TASK ITEM:
From the line that has "Task: Open the" down to the final line of the listing below, transcribe every line exactly, and only those.

-=-=-

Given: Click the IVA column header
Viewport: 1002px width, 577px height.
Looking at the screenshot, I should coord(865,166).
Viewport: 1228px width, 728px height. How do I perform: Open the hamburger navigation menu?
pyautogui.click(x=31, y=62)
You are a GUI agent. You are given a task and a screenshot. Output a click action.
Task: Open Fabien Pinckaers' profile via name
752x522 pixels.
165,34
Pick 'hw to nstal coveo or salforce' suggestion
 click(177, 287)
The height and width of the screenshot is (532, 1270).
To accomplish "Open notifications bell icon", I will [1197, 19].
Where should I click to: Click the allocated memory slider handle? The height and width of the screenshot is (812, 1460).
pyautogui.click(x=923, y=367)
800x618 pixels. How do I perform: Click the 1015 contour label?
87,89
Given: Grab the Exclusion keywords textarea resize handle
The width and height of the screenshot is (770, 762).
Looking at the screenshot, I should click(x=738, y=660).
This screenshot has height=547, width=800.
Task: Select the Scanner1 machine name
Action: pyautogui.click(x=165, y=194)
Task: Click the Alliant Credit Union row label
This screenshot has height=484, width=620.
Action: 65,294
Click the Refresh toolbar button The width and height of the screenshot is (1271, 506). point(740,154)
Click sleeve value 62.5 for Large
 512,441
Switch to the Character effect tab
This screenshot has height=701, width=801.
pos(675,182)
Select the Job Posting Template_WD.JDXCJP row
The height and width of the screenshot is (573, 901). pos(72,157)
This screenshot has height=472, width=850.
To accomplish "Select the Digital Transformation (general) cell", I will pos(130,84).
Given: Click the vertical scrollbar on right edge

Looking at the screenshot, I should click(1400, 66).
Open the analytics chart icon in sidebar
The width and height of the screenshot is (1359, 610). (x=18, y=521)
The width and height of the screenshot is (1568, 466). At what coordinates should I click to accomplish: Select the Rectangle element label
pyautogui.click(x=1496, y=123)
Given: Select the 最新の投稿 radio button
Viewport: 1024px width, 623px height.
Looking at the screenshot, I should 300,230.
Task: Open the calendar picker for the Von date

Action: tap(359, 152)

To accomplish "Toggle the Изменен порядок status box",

-=-=-

ANSWER TO THIS EXERCISE:
Task: Open the calendar picker for the Von date

Action: tap(359, 152)

To accomplish "Toggle the Изменен порядок status box",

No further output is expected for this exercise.